For the past seven releases of Visual Studio (2002, 2003, 2005, 2008, 2010, 2012, and 2013), the Visual C++ libraries have been versioned and each versioned set of libraries is independent of other versioned sets of libraries. For example, a C++ program built with Visual C++ 2010 using the DLL runtime libraries will depend on msvcr100.dll and msvcp100.dll, while a C++ program built with Visual C++ 2013 will depend on msvcr120.dll and msvcp120.dll.
Starting with Visual Studio “14,” we will stop releasing new versions of the CRT with each release of Visual Studio. Whereas before we would have released msvcr140.dll in this forthcoming release, then msvcr150.dll in the next release, we will instead release one new CRT in Visual Studio “14” then update that version in-place in subsequent releases, maintaining backwards compatibility for existing programs.
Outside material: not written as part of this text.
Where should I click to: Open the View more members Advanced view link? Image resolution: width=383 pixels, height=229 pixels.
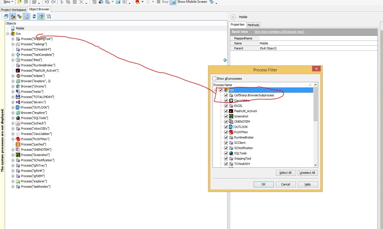point(279,32)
The “best” example of this maintainability problem could be found in the old implementation of the printf family of functions. The CRT provides 142 different variations of printf, but most of the behavior is the same for all of the functions, so there are a set of common implementation functions that do the bulk of the work. These common implementation functions were all defined in output.c in the CRT sources(1). This 2,696 line file had 223 conditionally compiled regions of code (#ifdef, #else, etc.), over half of which were in a single 1,400 line function. This file was compiled 12 different ways to generate all of the common implementation functions. Even with the large number of tests that we have for these functions, the code was exceedingly brittle and difficult to modify.